O Governo do Tocantins consolidou, nesta quinta-feira (12 de junho), um passo decisivo na política ambiental estadual ao realizar a 1ª Reunião Ordinária do Comitê Gestor de Enfrentamento às Mudanças Climáticas (CGEMC). O encontro, na sede da Secretaria do Meio Ambiente e Recursos Hídricos (Semarh), marcou a posse dos membros titulares e suplentes e aprovou o Regimento Interno que irá nortear o funcionamento do colegiado.
O secretário de Meio Ambiente e Recursos Hídricos e presidente do CGEMC, Marcello Lelis, empossou representantes de nove órgãos estaduais — entre eles Polícia Militar, Corpo de Bombeiros, Secretaria da Agricultura e Pecuária e Instituto Natureza do Tocantins (Naturatins). Ao destacar a criação do comitê, Lelis ressaltou que o Estado “trabalha com seriedade e responsabilidade” para enfrentar eventos climáticos extremos.
“Antes mesmo da certificação dos créditos de carbono, o projeto já revoluciona nossa política ambiental. Agora teremos planejamento e organização para reagir a enchentes, secas e incêndios, preparando-nos para os desafios impostos pelas mudanças climáticas”, afirmou.
Regimento aprovado
Coube à secretária-executiva do comitê, Marli Santos, apresentar o Regimento Interno. O texto foi ajustado pelos integrantes e aprovado por unanimidade.

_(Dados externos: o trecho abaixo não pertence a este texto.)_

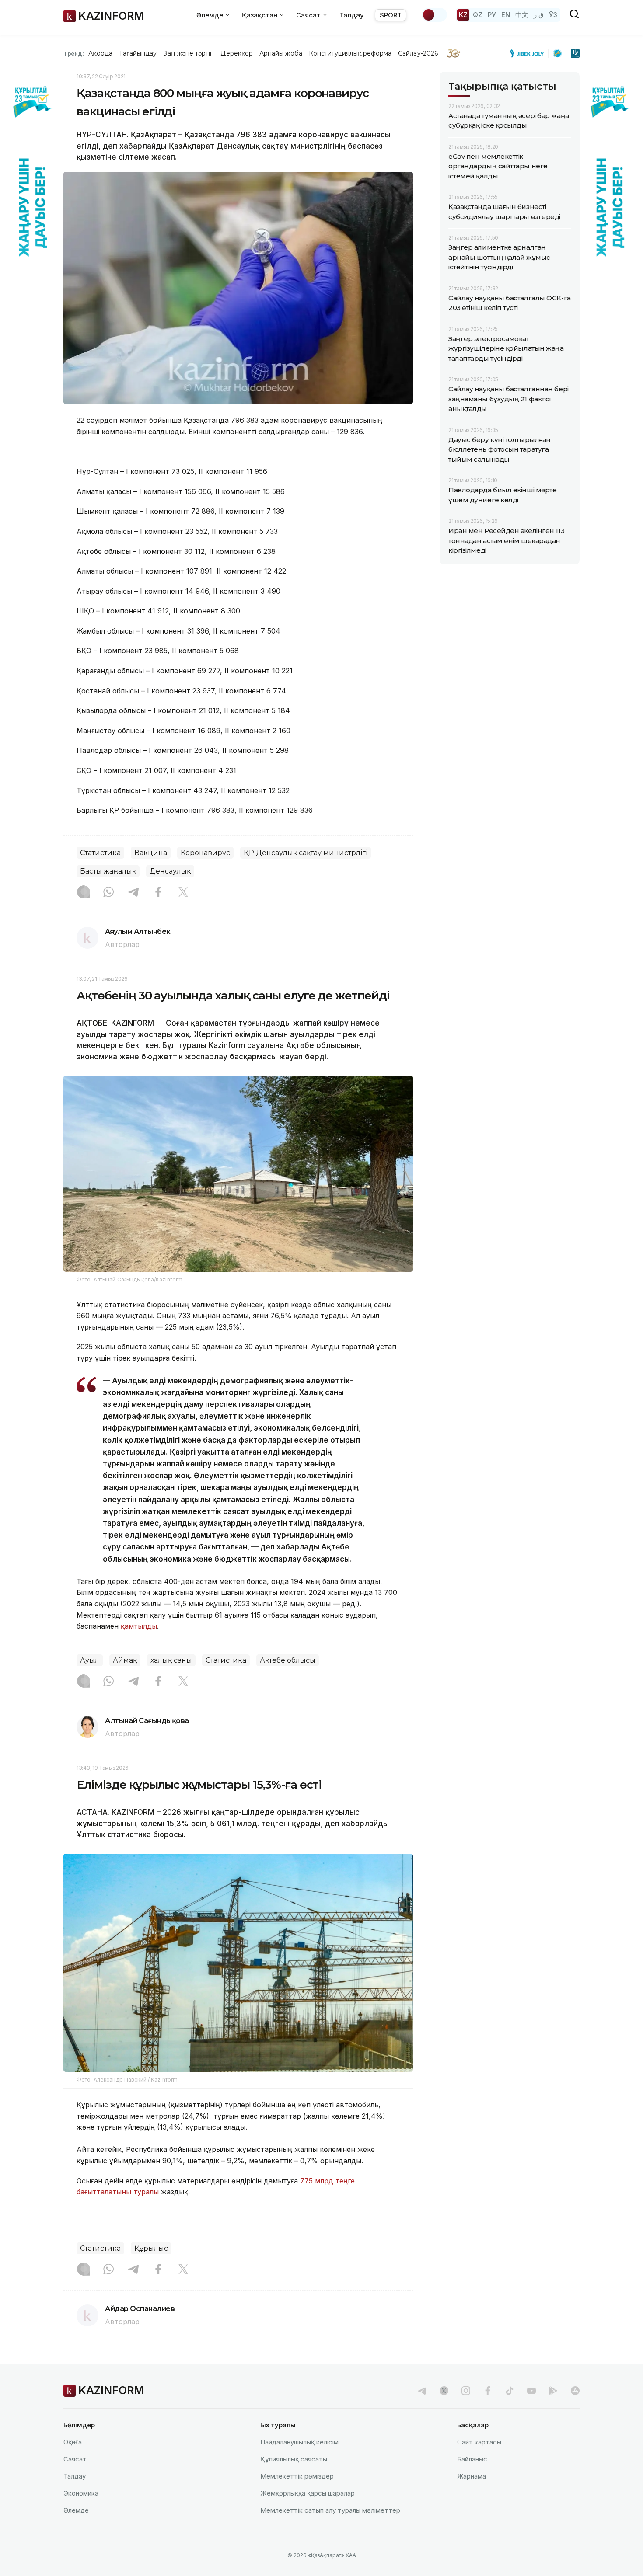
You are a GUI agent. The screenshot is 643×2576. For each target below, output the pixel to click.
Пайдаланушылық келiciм (299, 2442)
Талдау (351, 15)
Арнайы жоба (280, 53)
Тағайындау (138, 53)
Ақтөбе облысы (287, 1660)
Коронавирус (205, 853)
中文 (521, 14)
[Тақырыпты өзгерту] (434, 15)
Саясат (75, 2459)
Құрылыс (151, 2248)
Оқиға (72, 2442)
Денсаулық (170, 871)
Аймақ (125, 1660)
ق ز (539, 14)
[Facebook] (158, 893)
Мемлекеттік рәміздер (297, 2476)
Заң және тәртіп (188, 53)
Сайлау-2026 (418, 53)
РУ (492, 14)
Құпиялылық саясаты (293, 2459)
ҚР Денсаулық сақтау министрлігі (305, 853)
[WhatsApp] (108, 893)
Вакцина (150, 853)
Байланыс (472, 2459)
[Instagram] (84, 893)
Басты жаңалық (108, 871)
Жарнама (471, 2476)
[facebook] (487, 2390)
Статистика (100, 853)
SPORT (391, 15)
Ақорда (100, 53)
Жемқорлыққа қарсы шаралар (307, 2493)
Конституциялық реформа (350, 53)
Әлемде (76, 2510)
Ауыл (89, 1660)
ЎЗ (553, 14)
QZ (477, 14)
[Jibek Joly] (529, 53)
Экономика (80, 2493)
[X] (183, 893)
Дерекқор (236, 53)
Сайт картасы (479, 2442)
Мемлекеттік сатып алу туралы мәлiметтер (330, 2510)
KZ (463, 14)
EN (505, 14)
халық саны (171, 1660)
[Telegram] (133, 893)
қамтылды (139, 1626)
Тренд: (73, 53)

Santos lembrou que, diferentemente do Fórum de Mudanças Climáticas, de caráter apenas consultivo, o CGEMC é também deliberativo.
“Nosso primeiro grande desafio é planejar ações contra os incêndios na temporada de 2025, que já começa agora”, enfatizou. “O comitê poderá criar câmaras temáticas, orientar a aplicação de recursos do Fundo Clima e atuar preventivamente para poupar a população de eventos extremos.”
Competências e estrutura
Instituído pelo Decreto Estadual nº 6.907/2025, o CGEMC segue as diretrizes da Lei Federal 12.608/2012 (Política Nacional de Proteção e Defesa Civil) e da Lei Estadual 4.618/2024. Entre suas atribuições estão:
-articular instituições para enfrentar eventos climáticos extremos;
-propor medidas emergenciais e decretos de emergência ambiental;
-organizar comitês de crise descentralizados;
-formular estratégias de recuperação de áreas degradadas.
O regimento prevê reuniões ordinárias trimestrais e extraordinárias quando necessário. As sessões só podem ser instaladas com quórum de maioria absoluta; decisões serão tomadas por maioria simples.
Próximos passos
Além de reforçar o combate ao fogo, o comitê discutirá a aplicação de recursos de pré-investimento do programa REDD+, destinados a infraestrutura, tecnologia e planejamento voltados à validação internacional de créditos de carbono.
Com a estrutura oficializada, Tocantins se posiciona para enfrentar, de forma integrada e transparente, os impactos das mudanças climáticas — uma pauta que, segundo Marcello Lelis, “é urgente e exige ação coordenada de todo o governo”.